専門医による内視鏡検査から肛門疾患の治療・手術まで幅広く対応していますが、当院では困難な手術などが必要な場合は、連携先の高度医療機関を速やかにご案内いたします。
肛門の構造
肛門付近にある静脈叢、外肛門括約筋、内肛門括約筋によって、肛門の弛緩・収縮の働きは制御されています。静脈叢には大量の毛細血管がメッシュのように広がっており、緩衝材のように機能して肛門をしっかりと閉じています。

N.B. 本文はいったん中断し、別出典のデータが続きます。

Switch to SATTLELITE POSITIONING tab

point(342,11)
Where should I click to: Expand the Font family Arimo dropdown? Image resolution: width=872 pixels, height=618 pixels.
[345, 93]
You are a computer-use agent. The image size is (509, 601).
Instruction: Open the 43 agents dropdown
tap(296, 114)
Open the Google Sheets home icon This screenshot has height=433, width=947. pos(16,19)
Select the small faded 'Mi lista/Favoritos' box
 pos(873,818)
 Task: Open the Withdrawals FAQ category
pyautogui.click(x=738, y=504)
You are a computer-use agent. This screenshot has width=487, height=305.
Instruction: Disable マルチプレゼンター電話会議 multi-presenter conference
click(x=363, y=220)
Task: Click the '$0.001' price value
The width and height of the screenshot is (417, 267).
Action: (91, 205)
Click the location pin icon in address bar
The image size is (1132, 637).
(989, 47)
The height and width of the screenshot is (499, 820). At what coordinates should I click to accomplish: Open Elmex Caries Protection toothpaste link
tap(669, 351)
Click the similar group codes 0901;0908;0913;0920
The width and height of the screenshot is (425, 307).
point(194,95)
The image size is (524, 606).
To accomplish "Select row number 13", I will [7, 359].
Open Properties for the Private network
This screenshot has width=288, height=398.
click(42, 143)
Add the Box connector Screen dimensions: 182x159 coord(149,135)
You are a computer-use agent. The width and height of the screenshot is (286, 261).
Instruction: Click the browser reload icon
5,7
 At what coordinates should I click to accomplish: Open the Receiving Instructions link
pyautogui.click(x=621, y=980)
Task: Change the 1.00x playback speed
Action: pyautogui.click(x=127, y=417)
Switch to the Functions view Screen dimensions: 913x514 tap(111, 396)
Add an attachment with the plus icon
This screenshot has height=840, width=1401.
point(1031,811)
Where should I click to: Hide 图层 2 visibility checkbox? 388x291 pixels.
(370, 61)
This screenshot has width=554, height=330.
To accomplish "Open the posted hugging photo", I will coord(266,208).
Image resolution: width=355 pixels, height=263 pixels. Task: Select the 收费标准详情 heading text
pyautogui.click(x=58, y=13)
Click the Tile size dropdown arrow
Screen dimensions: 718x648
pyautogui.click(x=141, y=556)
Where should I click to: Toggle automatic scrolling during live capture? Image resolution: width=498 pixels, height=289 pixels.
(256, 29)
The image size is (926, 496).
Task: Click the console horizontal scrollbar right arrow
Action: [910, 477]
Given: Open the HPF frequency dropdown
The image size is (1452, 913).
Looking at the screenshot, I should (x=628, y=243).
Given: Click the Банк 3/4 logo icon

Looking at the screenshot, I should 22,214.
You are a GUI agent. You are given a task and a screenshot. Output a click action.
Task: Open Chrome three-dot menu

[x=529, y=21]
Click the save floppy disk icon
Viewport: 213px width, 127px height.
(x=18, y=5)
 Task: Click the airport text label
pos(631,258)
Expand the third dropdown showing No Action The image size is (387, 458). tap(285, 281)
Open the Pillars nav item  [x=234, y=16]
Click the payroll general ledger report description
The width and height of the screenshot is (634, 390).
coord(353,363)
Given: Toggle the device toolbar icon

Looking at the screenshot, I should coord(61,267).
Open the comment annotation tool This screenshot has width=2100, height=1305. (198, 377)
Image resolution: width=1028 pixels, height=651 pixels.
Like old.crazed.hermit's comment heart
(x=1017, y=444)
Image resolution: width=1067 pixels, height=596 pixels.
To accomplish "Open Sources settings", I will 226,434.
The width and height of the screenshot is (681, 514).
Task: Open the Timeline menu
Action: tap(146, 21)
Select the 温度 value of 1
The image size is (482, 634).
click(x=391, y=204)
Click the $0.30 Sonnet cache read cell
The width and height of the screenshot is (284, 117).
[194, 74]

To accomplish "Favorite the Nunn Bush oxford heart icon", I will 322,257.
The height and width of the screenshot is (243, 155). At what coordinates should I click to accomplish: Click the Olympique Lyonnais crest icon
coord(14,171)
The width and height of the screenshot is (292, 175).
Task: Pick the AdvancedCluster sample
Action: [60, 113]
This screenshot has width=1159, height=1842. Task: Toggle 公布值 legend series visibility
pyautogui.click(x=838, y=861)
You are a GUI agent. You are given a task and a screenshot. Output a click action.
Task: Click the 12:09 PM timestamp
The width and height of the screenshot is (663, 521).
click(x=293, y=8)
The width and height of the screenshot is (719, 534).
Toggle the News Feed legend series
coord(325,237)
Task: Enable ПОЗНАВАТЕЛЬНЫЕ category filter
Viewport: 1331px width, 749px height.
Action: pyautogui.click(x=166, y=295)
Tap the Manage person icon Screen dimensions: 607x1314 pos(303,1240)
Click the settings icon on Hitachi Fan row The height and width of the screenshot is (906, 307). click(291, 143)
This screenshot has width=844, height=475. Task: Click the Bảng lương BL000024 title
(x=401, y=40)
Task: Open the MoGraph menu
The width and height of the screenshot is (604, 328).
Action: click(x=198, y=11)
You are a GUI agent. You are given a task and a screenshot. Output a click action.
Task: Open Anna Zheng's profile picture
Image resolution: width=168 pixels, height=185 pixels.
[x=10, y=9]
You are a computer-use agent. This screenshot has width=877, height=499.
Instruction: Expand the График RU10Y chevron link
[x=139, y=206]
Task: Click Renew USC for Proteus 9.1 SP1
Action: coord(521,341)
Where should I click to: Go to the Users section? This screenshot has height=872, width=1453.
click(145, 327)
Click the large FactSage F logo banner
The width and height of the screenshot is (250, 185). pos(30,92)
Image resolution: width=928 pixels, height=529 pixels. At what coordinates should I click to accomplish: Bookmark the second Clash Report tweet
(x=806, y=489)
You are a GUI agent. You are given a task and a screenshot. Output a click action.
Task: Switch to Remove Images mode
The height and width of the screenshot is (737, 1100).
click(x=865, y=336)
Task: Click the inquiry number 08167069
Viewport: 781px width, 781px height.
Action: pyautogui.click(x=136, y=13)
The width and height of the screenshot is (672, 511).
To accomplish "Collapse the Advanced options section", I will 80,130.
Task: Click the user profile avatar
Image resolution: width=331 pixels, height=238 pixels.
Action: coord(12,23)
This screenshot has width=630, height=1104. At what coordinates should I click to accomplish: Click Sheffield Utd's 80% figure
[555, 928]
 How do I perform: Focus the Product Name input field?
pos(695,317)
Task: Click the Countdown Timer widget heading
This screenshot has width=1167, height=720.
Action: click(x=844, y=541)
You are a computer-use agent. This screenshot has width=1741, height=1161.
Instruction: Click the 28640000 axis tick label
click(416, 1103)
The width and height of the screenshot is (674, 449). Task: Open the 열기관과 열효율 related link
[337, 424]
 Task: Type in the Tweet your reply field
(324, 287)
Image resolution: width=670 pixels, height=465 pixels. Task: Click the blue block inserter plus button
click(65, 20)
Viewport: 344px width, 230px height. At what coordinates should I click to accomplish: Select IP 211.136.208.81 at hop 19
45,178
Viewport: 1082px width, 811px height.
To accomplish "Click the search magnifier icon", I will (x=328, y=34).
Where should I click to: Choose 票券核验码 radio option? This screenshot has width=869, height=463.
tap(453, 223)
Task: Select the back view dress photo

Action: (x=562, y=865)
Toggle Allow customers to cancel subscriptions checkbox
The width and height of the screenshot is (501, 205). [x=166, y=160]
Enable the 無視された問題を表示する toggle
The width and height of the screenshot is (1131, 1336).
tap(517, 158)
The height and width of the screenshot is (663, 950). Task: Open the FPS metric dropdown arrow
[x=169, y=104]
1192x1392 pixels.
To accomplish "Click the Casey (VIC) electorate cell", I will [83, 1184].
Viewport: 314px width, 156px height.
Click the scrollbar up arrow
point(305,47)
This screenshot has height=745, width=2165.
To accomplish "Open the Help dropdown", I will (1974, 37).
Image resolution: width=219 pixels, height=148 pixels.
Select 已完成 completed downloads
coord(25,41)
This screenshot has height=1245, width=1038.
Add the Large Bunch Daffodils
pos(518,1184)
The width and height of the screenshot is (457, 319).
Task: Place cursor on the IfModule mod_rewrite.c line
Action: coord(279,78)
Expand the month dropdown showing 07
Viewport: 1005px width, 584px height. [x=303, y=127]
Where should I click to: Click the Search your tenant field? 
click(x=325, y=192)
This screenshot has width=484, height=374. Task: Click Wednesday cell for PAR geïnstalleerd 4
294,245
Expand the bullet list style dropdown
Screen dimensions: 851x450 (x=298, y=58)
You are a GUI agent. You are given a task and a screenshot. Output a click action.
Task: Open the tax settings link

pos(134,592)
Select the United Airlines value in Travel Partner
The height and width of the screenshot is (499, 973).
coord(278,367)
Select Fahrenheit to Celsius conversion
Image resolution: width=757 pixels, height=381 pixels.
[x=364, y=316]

肛門の表にある皮膚に連なる肛門上皮と奥の直腸粘膜は歯状線によって分けられています。歯状線には肛門陰窩と呼ばれる小さな凹みが一列になっており、肛門腺からの分泌物が排出されます。いぼ痔には内痔核と外痔核があり、内痔核は歯状線の内側にある直腸粘膜に発生し、外痔核は歯状線の外側にある肛門上皮から皮下に発生し、それぞれ治療法が異なります。また、歯状線にある肛門陰窩の肛門腺の出口に炎症が起きると肛門周囲膿瘍を発症し、悪化すると痔ろうになります。
スキンタグ
肛門付近に発生する皮膚のたるみをスキンタグと呼びます。年齢や性別に関係なく現れ、痔を併発することもあれば、痔そのものと間違えられることも多いです。肛門まわりのたるみにお悩みの場合は遠慮なくご相談ください。
痔の種類
痔は、いぼ痔(内痔核、外痔核)、切れ痔、痔ろうの3つに大別されます。
いぼ痔(痔核)
痔の中で特に多いタイプです。いぼ痔とは、排便時のいきみなどで肛門に負荷がかかることで、肛門付近で緩衝材の機能を持つ静脈叢の毛細血管がうっ血して腫脹した状態です。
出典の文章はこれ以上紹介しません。